The answer must be an exact copy of the lines from the one containing "Where should I click to: Open the feedback" through the final line of the material, both included, and nothing else.

━━ Records to use

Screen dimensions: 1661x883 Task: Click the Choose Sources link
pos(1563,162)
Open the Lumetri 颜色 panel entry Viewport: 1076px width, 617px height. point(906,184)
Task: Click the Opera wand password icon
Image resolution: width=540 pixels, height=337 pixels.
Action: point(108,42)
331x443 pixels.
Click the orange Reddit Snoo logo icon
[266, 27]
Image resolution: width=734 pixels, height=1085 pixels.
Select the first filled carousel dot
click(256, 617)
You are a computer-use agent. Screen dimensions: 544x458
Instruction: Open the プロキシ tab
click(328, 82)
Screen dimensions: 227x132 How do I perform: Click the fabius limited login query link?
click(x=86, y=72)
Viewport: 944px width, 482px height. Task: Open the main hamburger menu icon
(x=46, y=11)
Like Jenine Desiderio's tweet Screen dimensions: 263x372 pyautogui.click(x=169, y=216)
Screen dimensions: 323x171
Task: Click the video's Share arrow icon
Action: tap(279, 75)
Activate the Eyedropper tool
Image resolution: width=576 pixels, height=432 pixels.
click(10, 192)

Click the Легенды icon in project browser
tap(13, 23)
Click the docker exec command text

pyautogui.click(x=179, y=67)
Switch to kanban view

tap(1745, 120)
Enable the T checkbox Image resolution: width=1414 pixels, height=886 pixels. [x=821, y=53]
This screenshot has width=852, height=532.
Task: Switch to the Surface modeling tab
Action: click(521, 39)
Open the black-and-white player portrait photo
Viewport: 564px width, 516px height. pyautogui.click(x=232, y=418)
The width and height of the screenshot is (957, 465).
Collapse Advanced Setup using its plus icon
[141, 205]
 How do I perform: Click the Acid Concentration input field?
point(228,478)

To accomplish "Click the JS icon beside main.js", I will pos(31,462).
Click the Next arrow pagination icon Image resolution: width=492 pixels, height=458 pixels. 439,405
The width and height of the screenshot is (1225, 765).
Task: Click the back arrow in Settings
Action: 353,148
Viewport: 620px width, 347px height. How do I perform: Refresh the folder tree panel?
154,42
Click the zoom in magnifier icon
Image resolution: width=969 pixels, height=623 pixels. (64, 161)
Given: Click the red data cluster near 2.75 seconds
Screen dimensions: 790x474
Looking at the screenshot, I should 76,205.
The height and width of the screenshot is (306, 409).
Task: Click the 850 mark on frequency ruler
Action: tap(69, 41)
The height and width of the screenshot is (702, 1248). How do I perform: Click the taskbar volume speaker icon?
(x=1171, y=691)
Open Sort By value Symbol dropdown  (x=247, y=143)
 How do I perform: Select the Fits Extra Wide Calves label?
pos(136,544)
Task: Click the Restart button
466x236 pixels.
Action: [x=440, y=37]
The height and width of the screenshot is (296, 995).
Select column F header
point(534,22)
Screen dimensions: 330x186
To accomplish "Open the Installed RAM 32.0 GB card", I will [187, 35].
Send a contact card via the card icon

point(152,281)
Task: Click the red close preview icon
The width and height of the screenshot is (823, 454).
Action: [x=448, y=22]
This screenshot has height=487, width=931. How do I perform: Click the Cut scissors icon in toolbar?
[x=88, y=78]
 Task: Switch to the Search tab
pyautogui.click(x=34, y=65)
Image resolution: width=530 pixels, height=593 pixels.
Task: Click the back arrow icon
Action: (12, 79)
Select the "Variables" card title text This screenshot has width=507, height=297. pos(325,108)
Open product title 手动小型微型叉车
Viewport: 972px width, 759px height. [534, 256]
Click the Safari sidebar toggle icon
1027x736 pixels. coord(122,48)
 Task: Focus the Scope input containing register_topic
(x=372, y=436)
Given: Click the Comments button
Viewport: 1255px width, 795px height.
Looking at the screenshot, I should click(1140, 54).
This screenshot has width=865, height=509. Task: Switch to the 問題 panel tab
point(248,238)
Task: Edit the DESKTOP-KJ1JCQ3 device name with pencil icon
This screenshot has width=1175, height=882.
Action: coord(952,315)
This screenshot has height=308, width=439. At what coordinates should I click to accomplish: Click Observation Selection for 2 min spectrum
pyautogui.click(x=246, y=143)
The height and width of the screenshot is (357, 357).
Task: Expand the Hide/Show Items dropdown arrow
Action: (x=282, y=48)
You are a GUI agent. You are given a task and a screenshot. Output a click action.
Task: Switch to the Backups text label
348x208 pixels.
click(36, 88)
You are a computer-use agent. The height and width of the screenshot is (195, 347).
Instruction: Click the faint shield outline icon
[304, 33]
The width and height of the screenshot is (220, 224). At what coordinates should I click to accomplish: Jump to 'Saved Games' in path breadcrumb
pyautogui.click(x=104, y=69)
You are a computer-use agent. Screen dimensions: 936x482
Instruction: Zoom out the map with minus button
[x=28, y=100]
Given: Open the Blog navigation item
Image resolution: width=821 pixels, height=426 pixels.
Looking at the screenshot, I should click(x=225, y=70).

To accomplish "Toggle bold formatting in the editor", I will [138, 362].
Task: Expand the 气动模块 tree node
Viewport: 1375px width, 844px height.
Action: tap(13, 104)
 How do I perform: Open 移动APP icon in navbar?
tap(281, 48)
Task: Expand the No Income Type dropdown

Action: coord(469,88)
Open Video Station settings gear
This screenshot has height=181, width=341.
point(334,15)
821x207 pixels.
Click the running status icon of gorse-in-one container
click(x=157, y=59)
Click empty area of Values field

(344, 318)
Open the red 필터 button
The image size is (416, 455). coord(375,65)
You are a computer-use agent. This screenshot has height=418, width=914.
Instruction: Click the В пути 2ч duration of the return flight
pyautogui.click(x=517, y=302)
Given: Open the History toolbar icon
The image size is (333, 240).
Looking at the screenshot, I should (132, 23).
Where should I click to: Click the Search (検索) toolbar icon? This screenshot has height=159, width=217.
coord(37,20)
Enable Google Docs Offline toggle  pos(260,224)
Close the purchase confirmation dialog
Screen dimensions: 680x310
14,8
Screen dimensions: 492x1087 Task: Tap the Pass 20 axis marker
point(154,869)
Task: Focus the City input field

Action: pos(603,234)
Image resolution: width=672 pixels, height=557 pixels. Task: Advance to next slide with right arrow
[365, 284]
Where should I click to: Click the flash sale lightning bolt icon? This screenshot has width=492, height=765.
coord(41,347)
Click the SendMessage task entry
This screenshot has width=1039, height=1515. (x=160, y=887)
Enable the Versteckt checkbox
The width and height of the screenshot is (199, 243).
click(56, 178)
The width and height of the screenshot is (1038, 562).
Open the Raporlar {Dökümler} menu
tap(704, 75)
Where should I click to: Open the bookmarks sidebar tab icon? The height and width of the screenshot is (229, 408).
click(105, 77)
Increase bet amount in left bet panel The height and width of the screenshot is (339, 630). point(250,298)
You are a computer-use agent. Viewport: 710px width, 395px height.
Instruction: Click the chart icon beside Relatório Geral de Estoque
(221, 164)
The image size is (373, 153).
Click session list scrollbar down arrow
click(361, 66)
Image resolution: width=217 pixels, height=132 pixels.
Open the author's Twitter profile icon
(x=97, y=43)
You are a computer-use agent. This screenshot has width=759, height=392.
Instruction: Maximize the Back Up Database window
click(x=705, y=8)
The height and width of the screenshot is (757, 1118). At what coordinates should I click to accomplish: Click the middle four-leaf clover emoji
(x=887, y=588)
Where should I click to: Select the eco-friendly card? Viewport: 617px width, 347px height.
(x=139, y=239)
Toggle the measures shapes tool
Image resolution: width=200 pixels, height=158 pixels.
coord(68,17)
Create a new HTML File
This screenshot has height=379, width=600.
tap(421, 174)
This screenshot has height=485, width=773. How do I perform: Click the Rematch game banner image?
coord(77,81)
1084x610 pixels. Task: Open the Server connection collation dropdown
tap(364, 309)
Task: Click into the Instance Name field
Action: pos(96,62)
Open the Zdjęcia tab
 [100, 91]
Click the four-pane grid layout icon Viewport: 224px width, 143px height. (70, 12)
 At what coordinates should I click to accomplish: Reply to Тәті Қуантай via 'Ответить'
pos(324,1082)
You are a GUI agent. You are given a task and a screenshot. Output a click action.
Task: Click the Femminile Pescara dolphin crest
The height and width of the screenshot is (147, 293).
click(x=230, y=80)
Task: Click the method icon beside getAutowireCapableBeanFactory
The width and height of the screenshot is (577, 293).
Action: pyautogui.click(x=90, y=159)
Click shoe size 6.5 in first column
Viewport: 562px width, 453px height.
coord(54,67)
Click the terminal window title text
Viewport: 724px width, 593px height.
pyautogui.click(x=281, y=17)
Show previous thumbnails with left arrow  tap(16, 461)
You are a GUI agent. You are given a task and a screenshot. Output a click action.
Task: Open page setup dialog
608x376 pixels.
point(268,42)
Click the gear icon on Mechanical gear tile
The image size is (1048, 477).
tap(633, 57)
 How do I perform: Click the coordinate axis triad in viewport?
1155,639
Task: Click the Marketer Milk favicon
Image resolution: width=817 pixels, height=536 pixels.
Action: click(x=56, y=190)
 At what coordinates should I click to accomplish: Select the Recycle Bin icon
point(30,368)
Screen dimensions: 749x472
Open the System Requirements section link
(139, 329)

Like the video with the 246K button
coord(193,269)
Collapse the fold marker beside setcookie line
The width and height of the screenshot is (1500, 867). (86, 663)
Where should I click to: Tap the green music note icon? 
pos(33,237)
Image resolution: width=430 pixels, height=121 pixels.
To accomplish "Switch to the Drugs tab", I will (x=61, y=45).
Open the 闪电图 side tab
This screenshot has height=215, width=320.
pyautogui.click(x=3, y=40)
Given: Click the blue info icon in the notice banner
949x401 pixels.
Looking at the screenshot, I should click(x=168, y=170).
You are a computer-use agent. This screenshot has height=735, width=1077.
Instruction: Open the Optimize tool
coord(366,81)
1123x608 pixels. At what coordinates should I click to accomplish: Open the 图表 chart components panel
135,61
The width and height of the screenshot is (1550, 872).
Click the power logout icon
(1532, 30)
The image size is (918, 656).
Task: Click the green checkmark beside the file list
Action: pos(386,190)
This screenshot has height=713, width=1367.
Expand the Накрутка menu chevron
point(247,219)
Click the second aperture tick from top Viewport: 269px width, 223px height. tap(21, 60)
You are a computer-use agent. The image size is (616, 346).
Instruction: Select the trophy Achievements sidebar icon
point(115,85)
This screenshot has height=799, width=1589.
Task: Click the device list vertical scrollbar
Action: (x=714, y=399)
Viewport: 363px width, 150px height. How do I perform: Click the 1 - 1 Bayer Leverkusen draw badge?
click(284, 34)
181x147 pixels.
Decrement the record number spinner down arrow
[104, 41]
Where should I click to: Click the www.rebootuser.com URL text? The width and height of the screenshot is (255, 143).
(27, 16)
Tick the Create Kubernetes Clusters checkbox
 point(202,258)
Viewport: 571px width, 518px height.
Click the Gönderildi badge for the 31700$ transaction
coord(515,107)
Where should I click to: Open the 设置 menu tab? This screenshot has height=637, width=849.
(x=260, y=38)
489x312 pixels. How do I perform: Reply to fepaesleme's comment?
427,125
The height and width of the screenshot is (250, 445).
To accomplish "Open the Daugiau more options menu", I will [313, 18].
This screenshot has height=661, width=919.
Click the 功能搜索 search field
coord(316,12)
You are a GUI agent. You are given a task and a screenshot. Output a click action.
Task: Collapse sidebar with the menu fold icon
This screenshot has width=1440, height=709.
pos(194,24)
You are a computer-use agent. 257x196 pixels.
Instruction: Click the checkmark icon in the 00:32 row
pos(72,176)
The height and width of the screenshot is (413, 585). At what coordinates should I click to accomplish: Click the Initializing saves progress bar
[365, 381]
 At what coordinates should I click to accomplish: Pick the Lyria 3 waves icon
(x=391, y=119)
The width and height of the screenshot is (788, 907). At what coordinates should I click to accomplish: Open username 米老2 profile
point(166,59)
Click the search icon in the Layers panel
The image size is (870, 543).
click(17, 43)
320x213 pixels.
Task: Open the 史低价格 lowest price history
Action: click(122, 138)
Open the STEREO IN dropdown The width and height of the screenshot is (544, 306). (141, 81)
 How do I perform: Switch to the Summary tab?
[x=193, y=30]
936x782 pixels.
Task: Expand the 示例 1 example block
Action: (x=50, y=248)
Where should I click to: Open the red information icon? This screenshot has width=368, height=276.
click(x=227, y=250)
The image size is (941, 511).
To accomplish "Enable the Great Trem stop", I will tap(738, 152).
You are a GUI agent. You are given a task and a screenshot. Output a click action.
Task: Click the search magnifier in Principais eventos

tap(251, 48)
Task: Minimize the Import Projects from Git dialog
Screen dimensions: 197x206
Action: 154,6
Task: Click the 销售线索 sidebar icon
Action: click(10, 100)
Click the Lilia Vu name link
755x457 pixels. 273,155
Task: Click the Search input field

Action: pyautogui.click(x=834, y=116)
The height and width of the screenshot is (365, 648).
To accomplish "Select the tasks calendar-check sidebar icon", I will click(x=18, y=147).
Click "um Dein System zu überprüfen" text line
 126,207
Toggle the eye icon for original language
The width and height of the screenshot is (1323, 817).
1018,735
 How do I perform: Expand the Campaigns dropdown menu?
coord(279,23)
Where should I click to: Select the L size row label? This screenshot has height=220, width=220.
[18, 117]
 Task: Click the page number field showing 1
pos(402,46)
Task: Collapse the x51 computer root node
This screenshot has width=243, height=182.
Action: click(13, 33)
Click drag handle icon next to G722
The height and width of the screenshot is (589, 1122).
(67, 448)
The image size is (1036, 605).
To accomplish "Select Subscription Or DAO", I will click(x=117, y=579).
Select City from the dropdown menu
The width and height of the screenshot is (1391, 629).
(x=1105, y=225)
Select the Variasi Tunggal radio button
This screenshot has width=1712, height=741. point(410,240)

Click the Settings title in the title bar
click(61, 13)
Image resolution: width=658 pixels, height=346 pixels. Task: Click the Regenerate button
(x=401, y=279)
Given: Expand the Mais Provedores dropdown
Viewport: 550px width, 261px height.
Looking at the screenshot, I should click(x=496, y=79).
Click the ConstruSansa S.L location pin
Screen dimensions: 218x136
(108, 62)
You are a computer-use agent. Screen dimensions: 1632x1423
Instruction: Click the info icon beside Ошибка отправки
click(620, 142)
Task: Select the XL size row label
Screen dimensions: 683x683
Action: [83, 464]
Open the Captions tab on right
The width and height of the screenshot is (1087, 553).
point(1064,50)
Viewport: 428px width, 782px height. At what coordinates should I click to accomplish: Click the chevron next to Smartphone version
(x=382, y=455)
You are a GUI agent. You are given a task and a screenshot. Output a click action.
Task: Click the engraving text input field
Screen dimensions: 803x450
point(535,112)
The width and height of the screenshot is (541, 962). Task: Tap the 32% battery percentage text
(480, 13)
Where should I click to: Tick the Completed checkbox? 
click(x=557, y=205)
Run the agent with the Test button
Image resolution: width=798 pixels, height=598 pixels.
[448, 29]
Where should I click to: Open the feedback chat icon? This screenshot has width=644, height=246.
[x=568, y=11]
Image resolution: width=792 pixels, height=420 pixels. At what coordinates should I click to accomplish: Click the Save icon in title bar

━━━━

● **Solved exercise**
Where should I click to: Open the feedback chat icon? This screenshot has width=644, height=246.
[x=568, y=11]
Image resolution: width=792 pixels, height=420 pixels. At what coordinates should I click to accomplish: Click the Save icon in title bar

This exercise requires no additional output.